One of my best girl friend's guy played Rugby... I say played cause he broke both bones in his lower leg at the end of the season last year 

He's still hobling around trying to recover!

Good Luck and Welcome!!!


----------



## Jenny (Apr 1, 2003)

Welcome to IM!


----------



## swtflanker (Apr 3, 2003)

i am no officially cleared by the insurance companies doctor to lift, play rugby and do basically whatever the hell i want to do......  soooooo......my triumphant return to the rugby field will be saturday and then my even more triumphant return to the gym and my beloved weights will be sunday and that deserves another smile face    if anyone has any suggestions about simplae programs to follow as far as getting back into heavy lifting i woul dlove the help.  before my stupid injury i had a five day workout schedule due to rugby games on saturdays and recouperation from the rugby game on sunday......my split was as follows.......remember that i was working on rugby specific muscles so there are a few rather large holes in my workouts....
   monday:triceps, chest and quads
   tuesday:30 minute run at an 8.5 minute per mile pace and pliometrics( or whatever you call a class where we jumped over boxes of varying heights and widths)
   wed: biceps, shoulders and back and 
   thursday: same as tuesday
   friday: all lower body, basically did every machine in the gym i could get on

      now that the rugby season is coming to an end, id like to work more on appearance then anything but i would like to also improve on muscular endurance.........i can really easily put on bulk and overall strangth because i guess my body is naturally good at that but slimming down and gaining some defined muscle is the goal........
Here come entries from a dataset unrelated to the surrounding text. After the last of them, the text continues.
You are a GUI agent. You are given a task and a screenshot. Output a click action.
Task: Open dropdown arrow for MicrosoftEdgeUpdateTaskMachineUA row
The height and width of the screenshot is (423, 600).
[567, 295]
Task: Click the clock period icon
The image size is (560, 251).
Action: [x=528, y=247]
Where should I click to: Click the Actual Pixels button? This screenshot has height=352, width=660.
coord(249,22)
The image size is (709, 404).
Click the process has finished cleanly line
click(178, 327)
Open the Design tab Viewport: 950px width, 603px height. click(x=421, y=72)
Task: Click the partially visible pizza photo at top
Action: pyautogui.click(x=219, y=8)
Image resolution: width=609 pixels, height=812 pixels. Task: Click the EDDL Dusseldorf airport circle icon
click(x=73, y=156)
         oh yeah, thanx to those that wrote and said hi and all that nice stuff......and hi back


----------



## swtflanker (Apr 9, 2003)

just got back form the gym after my first full day back on heavy weights......i feel pretty good actually and am really lookin forward to gettin back into some sort of shape......my diet has kicked into full gear and my body feels much better for it.......i am going to miss my beer and cigarettes today i did biceps and shoulders and could barely drive the ten minutes back to my apartment....the feeling was very exciting and i never thought id be looking forward to tomorrow morning at 8am but its weird the feeling you get when you havent been able to workout due to injury......ok, class in 20 minutes..........and im gonna be late as hell.......


----------



## swtflanker (Apr 21, 2003)

new workout- incline bench- 6x8 at 155
                       flat bench-6x8 at 215
                       decline-6x8 at 145
                       overhead tri. extensions-6x12 at 95 
                       tri. pull-downs-5x20 at 65
                       fly machine-5x20 at 135
                       close grip bench-5x20 at 135
        this is the new chest and tri. workout that I have started and although it may need some changing here or there it is working well for me or has the past two times I have done it.....starting to see slight changes in appearance and over-all condition.....started back on cardio cycle either running sprints for 20 minutes, riding the bike for 45 or doing the stair stepper for 20......damn the stair stepper by the way.....hate that thing......diet is starting to get under control and am starting to make the suttle changes that I need to trim down.......all in all a good first week or two back


----------